Re:Designed by complete morons (1)

gweihir (88907) | more than 2 years ago | (#38526398)

Ah, yes. Sorry, for the inaccuracy.

Re:Designed by complete morons (1)

plover (150551) | more than 2 years ago | (#38526426)

I have no idea how people this incompetent get to design widely used protocols.

The guys who wrote WEP were willing to work for cheap.

Practical test? (1)

rduke15 (721841) | more than 2 years ago | (#38513392)

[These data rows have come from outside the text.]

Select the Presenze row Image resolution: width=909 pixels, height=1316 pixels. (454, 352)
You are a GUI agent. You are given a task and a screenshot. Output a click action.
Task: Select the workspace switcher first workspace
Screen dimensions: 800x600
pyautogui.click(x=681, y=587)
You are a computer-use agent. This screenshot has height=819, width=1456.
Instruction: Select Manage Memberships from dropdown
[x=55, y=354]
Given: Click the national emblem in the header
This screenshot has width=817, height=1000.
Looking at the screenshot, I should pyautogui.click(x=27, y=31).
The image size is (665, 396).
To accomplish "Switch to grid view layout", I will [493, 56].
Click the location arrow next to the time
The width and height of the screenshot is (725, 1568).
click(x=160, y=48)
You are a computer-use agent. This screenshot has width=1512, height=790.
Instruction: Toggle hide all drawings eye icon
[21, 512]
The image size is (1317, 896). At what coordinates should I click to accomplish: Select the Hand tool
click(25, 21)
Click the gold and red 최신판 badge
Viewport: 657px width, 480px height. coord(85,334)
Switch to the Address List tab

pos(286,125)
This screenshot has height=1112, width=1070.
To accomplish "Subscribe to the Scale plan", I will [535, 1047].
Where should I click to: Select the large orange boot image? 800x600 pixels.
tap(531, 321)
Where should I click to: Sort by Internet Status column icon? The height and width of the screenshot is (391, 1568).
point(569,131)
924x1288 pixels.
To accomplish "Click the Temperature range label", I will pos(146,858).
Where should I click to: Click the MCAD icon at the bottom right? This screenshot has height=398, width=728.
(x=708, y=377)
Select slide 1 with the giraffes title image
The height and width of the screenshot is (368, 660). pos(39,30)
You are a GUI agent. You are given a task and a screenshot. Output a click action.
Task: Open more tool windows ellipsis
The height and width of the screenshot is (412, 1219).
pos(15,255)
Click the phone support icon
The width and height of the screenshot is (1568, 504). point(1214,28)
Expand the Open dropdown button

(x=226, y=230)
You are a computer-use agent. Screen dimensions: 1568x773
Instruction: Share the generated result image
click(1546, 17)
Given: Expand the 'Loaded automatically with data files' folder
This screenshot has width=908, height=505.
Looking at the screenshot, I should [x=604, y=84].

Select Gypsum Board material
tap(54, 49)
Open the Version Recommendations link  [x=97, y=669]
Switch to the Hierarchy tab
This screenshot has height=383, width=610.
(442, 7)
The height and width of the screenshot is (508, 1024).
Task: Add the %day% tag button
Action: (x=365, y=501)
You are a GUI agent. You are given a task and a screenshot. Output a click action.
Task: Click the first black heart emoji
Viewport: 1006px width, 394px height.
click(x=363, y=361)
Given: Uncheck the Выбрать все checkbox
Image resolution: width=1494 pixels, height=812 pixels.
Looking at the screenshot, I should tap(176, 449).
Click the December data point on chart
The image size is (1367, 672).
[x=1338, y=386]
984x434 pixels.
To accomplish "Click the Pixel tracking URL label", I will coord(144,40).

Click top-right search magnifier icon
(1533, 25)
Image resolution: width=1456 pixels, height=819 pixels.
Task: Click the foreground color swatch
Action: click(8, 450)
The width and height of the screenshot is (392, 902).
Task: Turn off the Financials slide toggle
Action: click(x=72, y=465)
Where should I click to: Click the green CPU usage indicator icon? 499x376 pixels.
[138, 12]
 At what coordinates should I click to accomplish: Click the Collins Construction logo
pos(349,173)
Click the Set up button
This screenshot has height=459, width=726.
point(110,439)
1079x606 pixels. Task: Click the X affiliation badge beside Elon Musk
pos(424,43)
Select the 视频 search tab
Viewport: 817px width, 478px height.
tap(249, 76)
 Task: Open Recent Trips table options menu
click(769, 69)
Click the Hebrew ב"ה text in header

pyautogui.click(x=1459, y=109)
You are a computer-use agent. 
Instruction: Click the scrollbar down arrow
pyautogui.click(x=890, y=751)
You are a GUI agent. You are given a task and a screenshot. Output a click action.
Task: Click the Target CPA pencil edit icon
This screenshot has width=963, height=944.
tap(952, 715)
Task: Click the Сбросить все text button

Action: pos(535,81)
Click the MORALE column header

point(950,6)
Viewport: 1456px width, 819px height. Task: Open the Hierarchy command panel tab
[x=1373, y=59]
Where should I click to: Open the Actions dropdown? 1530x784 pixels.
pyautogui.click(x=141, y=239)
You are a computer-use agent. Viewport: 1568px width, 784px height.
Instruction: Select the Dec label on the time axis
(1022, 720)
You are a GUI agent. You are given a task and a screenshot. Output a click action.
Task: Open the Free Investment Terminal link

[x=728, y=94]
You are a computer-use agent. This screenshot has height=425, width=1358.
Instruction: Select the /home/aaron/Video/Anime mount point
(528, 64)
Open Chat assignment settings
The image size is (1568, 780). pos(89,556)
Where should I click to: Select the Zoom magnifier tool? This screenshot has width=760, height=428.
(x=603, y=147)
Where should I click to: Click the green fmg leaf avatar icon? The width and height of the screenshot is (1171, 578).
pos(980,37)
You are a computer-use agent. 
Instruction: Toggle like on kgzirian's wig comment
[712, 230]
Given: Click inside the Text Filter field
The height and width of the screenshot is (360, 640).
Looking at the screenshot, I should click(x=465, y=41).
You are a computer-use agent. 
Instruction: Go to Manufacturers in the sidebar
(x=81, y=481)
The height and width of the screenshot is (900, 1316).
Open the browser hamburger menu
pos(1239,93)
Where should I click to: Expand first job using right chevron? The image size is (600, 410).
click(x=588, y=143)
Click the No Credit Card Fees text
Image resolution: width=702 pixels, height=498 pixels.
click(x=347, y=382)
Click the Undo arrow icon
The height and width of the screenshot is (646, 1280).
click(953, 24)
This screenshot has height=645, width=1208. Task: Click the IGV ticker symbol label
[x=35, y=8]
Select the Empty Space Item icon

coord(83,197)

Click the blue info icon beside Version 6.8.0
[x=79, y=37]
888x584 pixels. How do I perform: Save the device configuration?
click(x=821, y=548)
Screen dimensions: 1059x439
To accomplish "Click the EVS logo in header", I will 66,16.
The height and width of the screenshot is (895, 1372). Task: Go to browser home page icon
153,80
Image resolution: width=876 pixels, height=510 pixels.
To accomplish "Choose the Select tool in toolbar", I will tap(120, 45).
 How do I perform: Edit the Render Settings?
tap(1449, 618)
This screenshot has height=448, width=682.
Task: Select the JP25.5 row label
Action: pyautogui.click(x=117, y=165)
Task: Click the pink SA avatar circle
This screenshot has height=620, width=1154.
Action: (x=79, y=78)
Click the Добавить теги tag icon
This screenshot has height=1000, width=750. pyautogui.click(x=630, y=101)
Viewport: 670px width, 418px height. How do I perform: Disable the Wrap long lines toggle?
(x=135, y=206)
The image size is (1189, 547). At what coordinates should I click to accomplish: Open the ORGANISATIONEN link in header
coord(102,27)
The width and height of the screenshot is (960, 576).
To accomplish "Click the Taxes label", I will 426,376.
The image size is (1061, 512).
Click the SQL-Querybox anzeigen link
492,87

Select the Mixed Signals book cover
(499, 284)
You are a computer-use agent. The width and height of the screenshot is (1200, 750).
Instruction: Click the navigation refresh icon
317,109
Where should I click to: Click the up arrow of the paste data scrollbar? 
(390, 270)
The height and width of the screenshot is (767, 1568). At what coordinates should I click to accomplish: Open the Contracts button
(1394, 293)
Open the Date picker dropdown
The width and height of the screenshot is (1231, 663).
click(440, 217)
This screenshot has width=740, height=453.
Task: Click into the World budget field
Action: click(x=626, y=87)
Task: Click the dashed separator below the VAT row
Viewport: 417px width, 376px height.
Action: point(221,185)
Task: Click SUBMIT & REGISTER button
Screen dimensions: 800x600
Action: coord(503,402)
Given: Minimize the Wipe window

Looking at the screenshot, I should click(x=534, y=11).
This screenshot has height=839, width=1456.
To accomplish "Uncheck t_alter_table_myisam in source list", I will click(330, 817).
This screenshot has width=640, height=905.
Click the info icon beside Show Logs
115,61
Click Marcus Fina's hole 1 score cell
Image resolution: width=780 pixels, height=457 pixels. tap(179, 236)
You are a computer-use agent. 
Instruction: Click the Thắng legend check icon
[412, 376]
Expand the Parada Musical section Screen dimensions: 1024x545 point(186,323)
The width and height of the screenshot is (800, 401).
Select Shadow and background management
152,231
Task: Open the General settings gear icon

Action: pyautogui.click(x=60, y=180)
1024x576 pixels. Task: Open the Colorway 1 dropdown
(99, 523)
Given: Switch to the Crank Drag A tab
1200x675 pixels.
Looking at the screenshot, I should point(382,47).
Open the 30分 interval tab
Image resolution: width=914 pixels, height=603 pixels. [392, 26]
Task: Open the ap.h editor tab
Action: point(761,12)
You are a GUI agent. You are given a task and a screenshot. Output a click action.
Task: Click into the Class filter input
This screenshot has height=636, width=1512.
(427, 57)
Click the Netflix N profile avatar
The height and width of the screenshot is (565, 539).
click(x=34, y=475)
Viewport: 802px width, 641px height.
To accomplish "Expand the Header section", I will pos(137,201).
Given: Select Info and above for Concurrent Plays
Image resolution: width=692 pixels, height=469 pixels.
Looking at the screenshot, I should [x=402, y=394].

Very interesting. But how can we test for this vulnerability in practice? I guess there isn't a readily available exploit for it. So if we don't want to check all configuration pages of all our wifi routers to see if they support WPS and whether it is enabled, what can we do? Is there an easy way to send an appropriate packet and see in the response if the router may be vulnerable or not?

Irrelevant at least for me (1)

AverageWindowsUser (2537474) | more than 2 years ago | (#38515486)

Please hack my unsecured wifi network with default router login credentials. I don't live in an apartment building full of teenagers, so I can get away with it. Using passwords is really a pain for guests. Plus, my next door neighbors secretly think I'm the man for giving them free wifi. It's kind of the Google mindset applied to running my wifi network although it is just a mere byproduct of my carefree nature towards it. I think everyone should have their own broadband plus an open wifi network, that would really help out with the mesh-networks of the future.

Attack code posted (1)

Anonymous Coward | more than 2 years ago | (#38518850)

Code for this attack has been posted: http://www.tacnetsol.com/news/2011/12/28/cracking-wifi-protected-setup-with-reaver.html

What is the point (0)

Anonymous Coward | more than 2 years ago | (#38525082)

I just got a new router and the old one was as old as the hills. I had never even heard of WPS and as far as I know I don't have any devices that can use it. I have it disabled on my router thanks to this article. Since I am a home user my network is pretty static, I only occasionally change devices. I use WPA2 and mac filtering so only specific devices can connect even if the neighbor manages to crack the WPA2 pin. What he hell use is WPS if you have to enter a pin anyway, why not just use the WPA2 pin? I truly don't understand the point for a home user.